I won't say this is a terrible film because it's not. I thought there was something a bit cool about the way Gerwig infused the dialogue with a screwball comedy tempo, and Saoirse Ronan is just an incredible actress all around. Like Leonardo Di Caprio, she's one of those thespians who have a very particular face and yet are incredibly versatile at the same time.
Last edited by Grouchy; 03-21-2020 at 03:28 PM.
What are some "revisionistic" touches that bother you? There are some stuff here and there that I thought were Gerwig's additions but found afterwards that actually Alcott's, just not from the actual Little Women text.
Midnight Run (1988) - 9
The Smiling Lieutenant (1931) - 8.5
The Adventures of Robinhood (1938) - 8
Sisters (1973) - 6.5
Shin Godzilla (2016) - 7.5
I know from talking to my mom that Jo's views on marriage are actually Alcott's... I mostly just meant the part where Gerwig films the novel's romantic happy ending while having the actual character deconstruct it. I bet they thought that was clever but it just came off as dupliticious and silly to me. But you actually seem more informed than me. What stuff do you mean, specifically?Quoting Peng (view post)

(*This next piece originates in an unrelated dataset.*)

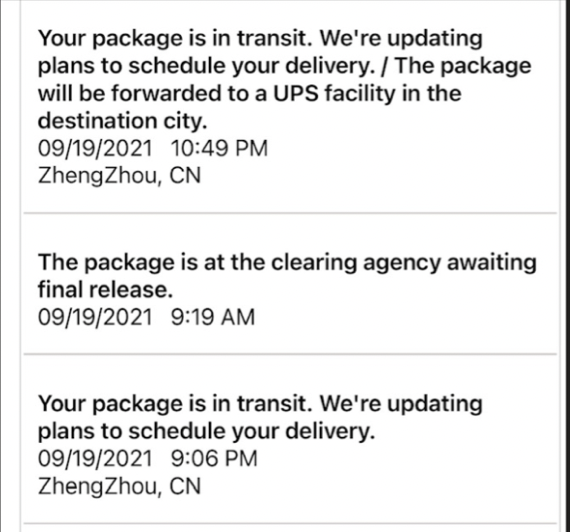The width and height of the screenshot is (570, 532).
Task: Click the 9:06 PM timestamp
Action: pos(214,458)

It's actually that ending. I can't deny if the execution doesn't work for you, but personally I think it's a grand way to honor both the original text, of having Jo married, and Alcott's original intention, of having Jo remain single. But like Ronan's Jo at the film's end here, Alcott was pressured by tradition at the time to have Jo end up with someone, so Alcott at least went out of the way against the readers' "shipping" of Jo/Laurie, making it be someone completely different than Laurie (and almost "unsuitable" for those time, older and no boy-next-door quality).
Alcott wrote to a friend, Alf Whitman, "Jo should have remained a literary spinster, but so many enthusiastic young ladies wrote to me clamorously demanding that she marry Laurie, or somebody, that I didn't dare refuse & out of perversity went & made a funny match for her. I expect vials of wrath to be poured out upon my head, but rather enjoy the prospect."
And from her journal when she started the second "book" (actually the second half of Little Women; it's originally one book that ends with the March father returning home, and after she wrote the adult part when it's successful, they are both combined into one book): "Began the second part of “Little Women.” I can do a chapter a day, and in a month I mean to be done. A little success is so inspiring that I now find my “Marches” sober, nice people, and as I can launch into the future, my fancy has more play. Girls write to ask who the little women marry, as if that was the only end and aim of a woman’s life. I won’t marry Jo to Laurie to please any one."
I know about Alcott's sentiment when reading article about the film, but seeing her actual words just now when googling to make this post, I kinda love how grumpily proto-GRRM she is about her works.
Last edited by Peng; 03-21-2020 at 05:52 PM.
Midnight Run (1988) - 9
The Smiling Lieutenant (1931) - 8.5
The Adventures of Robinhood (1938) - 8
Sisters (1973) - 6.5
Shin Godzilla (2016) - 7.5
That does put the ending of the film on a better perspective. My judgment might have been rushed.